Since December 2019 the COVID-19 virus has spread rapidly around the world, causing human fatalities, destabilizing economies, and severely restricting population movement through lockdown, social distancing, and travel restrictions. While the virus's origins are presently traced to China, this is inherently a global virus; not merely in terms of epidemiological geographic spread, but also the impacts across the world's social, political, and economic landscapes. However, as this chapter demonstrates, those impacts are unevenly distributed, not just between countries with differing capacity to provide, for example, health care and socio-economic support packages, but also within countries, where pre-existing inequalities are accentuated by public health advice framed by Euro-Asian contexts.
Specifically, global approaches that are directed by what is feasible in high-income countries with strong governments overlook significant divergences in the global capacity of governments, the physical and financial infrastructure of societies, alongside inequalities in citizens’ ability to follow government advice to keep themselves ‘safe’. This chapter identifies inequalities in the capacity of South Africa's population to comply with lockdowns and social distancing requirements, and demonstrates how COVID-19 highlights and exacerbates existing inequalities.

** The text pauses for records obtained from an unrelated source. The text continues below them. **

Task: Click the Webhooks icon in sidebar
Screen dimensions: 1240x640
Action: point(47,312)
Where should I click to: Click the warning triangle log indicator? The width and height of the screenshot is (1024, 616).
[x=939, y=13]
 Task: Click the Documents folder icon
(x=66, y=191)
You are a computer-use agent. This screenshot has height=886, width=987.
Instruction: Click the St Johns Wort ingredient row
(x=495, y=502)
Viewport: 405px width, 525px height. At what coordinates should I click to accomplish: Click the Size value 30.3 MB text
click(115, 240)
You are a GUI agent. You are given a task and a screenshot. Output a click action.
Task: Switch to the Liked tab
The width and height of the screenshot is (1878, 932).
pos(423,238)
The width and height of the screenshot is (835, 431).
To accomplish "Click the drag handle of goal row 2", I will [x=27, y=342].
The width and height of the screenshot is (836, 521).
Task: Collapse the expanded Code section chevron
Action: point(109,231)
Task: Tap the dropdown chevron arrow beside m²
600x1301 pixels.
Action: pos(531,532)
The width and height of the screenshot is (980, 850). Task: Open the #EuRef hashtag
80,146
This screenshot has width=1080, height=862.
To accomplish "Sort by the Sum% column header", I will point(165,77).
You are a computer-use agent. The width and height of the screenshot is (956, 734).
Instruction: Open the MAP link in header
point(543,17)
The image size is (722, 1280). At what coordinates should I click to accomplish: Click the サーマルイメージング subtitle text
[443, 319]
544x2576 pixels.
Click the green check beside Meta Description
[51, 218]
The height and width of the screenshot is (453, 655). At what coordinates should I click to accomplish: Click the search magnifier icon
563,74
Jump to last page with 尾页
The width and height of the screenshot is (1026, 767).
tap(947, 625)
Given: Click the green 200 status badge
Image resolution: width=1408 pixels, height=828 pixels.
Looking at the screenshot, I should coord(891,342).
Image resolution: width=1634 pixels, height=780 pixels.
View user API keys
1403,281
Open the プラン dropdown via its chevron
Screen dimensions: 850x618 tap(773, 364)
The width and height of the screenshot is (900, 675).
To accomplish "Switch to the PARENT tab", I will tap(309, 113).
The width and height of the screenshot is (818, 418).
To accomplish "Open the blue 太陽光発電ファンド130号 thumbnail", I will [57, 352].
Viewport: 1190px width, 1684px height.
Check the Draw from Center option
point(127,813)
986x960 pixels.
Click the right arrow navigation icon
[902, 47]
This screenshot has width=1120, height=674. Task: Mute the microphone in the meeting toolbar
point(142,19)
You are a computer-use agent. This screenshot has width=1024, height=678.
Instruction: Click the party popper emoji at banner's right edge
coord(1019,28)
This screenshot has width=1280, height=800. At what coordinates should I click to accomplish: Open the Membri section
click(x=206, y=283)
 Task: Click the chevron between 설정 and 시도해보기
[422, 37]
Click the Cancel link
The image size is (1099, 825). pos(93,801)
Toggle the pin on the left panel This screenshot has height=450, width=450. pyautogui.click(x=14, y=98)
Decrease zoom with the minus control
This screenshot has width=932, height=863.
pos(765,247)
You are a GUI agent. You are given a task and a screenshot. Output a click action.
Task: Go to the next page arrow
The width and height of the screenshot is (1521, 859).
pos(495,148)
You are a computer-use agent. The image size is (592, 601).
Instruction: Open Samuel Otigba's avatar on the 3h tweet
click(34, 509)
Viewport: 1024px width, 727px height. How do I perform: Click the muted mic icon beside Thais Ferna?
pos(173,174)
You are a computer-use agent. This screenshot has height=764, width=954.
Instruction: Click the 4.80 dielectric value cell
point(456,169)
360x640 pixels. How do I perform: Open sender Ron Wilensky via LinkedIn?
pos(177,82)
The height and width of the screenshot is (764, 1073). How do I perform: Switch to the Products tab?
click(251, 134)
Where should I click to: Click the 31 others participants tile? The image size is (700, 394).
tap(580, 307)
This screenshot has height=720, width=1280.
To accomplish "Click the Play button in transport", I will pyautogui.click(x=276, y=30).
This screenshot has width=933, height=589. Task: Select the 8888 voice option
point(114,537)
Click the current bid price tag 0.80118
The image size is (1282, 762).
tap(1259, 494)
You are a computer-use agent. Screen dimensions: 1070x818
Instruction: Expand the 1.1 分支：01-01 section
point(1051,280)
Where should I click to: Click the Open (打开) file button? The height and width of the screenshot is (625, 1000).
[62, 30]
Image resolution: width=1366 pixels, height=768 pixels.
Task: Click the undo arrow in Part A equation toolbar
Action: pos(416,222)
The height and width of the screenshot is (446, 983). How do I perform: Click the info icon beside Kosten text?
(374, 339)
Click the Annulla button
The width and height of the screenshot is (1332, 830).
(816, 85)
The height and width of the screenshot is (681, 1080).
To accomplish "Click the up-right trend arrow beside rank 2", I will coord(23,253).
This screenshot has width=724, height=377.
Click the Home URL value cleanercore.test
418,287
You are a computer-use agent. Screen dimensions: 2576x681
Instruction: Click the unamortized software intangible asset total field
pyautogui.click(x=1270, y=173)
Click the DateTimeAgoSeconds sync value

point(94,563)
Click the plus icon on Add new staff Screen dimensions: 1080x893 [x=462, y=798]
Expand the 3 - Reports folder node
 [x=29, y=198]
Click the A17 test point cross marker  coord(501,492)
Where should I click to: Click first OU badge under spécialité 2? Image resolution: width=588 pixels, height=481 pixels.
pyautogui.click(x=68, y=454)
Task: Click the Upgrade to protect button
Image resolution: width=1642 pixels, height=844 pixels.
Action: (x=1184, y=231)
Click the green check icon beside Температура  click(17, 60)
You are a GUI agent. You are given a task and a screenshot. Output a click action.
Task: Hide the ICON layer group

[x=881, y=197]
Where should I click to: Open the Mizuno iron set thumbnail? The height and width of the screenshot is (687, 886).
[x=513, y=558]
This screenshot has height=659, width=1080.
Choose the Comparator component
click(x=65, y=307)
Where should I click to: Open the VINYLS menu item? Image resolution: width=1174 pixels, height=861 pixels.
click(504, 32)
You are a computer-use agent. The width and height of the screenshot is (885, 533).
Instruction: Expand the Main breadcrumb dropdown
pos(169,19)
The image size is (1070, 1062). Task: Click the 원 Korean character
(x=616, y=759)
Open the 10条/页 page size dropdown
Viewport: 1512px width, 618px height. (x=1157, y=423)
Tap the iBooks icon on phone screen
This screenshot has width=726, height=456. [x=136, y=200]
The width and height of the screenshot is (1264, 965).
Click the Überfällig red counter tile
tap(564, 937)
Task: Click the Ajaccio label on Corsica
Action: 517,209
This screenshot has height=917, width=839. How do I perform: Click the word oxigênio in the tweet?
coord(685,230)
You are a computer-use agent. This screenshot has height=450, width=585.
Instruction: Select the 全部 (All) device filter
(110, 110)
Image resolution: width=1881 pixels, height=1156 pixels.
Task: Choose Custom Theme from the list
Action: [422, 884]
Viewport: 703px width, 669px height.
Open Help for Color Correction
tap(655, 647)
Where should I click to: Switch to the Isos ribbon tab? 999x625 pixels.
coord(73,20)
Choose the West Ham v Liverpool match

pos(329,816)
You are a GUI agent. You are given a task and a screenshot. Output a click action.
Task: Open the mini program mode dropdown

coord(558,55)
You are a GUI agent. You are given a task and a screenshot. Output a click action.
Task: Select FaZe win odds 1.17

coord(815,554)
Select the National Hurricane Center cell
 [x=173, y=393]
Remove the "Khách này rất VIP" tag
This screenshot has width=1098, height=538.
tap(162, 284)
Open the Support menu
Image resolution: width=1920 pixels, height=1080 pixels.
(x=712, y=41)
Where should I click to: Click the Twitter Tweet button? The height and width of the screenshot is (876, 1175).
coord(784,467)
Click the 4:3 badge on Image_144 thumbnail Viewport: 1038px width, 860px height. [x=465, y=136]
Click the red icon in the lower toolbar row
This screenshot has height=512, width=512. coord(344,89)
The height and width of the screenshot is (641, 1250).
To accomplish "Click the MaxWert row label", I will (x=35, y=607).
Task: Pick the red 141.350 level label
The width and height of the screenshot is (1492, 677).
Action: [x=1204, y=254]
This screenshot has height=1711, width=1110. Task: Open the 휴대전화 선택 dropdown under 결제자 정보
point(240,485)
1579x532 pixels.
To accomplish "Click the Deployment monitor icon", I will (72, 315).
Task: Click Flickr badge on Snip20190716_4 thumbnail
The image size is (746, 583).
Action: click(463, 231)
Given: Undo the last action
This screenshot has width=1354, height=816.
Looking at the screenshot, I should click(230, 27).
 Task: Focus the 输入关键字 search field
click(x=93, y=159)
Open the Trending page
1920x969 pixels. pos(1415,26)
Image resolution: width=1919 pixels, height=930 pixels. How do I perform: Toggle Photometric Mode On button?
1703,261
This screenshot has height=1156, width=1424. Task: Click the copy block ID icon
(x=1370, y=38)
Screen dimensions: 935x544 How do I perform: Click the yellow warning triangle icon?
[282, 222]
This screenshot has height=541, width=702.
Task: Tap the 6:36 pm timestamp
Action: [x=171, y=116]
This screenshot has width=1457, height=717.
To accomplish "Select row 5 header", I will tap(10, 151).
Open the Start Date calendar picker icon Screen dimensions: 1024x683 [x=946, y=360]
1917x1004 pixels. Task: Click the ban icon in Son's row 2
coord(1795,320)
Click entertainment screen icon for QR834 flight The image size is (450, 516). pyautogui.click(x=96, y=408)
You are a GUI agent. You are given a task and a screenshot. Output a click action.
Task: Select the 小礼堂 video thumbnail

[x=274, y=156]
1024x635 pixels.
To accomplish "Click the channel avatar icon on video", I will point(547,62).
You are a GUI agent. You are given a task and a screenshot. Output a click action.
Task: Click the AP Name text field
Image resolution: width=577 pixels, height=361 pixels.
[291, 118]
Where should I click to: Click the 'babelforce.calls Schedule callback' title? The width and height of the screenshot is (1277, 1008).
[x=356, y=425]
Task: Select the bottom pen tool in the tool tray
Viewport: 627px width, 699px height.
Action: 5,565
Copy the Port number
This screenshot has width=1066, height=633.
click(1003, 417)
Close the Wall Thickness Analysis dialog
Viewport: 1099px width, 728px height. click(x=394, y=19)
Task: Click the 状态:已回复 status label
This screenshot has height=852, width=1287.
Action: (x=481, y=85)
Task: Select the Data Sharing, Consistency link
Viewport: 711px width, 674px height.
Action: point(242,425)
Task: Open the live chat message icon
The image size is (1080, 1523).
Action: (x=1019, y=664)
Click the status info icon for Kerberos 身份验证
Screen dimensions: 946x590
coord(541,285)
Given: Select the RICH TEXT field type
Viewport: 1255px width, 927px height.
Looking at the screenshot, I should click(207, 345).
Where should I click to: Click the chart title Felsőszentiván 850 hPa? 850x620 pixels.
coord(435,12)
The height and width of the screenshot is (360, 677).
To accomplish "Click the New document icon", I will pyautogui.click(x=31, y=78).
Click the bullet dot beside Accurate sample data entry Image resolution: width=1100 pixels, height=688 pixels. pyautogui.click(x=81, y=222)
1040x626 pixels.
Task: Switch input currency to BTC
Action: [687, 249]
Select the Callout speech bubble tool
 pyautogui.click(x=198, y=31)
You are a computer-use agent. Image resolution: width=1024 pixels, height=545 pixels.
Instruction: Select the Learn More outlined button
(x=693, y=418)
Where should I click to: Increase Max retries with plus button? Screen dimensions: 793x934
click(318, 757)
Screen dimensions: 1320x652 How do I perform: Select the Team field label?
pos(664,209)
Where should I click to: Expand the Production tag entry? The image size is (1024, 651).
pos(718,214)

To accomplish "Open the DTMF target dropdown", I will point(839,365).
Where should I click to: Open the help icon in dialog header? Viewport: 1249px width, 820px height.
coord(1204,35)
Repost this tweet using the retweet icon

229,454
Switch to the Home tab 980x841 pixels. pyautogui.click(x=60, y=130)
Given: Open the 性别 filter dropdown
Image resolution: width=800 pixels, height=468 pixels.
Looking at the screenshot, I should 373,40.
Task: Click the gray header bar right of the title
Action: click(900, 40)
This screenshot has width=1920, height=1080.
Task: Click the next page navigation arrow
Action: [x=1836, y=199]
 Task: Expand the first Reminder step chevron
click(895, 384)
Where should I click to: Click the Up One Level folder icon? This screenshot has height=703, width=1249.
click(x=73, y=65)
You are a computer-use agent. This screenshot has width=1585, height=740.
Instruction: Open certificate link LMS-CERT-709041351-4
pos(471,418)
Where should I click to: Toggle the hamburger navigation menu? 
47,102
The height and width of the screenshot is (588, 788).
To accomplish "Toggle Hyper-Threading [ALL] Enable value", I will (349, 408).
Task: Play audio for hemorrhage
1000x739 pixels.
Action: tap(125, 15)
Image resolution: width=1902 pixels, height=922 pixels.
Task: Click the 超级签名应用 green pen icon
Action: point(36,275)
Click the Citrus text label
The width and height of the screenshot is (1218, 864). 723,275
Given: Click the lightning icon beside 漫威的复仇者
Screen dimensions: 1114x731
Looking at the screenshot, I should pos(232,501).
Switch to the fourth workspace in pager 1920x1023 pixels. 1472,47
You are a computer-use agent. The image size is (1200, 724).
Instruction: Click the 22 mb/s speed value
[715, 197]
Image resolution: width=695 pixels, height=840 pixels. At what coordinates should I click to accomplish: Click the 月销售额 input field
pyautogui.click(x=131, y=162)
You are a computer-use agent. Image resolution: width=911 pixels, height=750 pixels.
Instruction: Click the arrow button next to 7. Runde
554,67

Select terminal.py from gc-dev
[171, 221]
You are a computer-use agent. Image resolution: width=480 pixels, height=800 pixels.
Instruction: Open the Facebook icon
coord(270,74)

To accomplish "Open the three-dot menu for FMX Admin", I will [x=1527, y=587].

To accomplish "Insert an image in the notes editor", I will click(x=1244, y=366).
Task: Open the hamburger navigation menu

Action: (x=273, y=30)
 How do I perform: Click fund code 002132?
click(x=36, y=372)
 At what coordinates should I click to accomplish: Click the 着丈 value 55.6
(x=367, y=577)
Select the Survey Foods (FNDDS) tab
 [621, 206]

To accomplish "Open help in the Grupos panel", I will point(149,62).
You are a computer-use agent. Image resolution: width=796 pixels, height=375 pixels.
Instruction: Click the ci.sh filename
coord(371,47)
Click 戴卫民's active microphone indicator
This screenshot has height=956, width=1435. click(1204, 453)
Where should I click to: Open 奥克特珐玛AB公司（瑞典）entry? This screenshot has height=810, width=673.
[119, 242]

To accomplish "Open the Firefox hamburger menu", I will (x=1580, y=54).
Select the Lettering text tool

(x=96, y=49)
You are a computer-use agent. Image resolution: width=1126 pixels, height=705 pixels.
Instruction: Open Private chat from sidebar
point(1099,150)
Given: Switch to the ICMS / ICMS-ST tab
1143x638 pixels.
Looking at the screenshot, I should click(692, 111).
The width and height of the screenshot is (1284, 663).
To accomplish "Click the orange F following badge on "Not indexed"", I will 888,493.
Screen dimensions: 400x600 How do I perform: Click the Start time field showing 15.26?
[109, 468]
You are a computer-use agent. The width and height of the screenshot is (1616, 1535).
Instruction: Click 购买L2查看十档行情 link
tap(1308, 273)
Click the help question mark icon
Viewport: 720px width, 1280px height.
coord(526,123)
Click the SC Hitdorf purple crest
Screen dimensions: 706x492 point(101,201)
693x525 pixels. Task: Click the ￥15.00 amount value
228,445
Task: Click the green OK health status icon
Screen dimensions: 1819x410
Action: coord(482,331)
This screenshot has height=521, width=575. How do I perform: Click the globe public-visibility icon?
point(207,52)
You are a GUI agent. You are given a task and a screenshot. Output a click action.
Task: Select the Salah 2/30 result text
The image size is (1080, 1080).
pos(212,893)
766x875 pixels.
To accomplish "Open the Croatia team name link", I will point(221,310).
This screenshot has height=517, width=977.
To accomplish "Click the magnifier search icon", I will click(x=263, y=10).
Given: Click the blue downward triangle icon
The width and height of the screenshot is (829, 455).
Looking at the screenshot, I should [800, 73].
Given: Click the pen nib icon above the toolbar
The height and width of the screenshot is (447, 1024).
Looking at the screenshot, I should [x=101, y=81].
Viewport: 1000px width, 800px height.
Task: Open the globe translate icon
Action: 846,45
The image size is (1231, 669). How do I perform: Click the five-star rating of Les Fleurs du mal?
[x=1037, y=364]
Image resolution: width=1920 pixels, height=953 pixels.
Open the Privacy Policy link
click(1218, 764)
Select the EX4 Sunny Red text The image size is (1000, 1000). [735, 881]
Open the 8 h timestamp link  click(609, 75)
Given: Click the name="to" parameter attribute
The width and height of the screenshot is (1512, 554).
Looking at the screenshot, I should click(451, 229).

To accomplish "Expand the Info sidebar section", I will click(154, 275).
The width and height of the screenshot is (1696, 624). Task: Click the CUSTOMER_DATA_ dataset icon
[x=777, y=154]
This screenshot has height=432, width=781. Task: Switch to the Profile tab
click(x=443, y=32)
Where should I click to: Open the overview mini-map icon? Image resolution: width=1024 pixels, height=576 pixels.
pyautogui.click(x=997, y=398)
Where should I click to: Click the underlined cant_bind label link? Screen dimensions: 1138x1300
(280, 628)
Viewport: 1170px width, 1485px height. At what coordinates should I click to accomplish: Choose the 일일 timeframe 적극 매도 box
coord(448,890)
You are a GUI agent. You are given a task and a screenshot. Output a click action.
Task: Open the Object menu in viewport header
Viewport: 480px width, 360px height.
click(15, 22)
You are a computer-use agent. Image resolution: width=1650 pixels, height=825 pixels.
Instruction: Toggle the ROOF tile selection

A global virus in the Global South
COVID-19 is a global virus, but the impact is uneven. Because it was initially concentrated in Asia, Europe, and the US, global public health responses are heavily informed by the societal structures and lifestyles of countries with high incomes and tax bases (for example Western Europe, US, Singapore) and where extreme state surveillance is common (for example China, South Korea). Globally, two non-pharmaceutical interventions have been implemented to reduce transmission rates: mitigation, and suppression. Mitigation aims to slow the epidemic's spread, for example through temporary lockdowns, including closing schools, cafés/restaurants, and other non-essential businesses.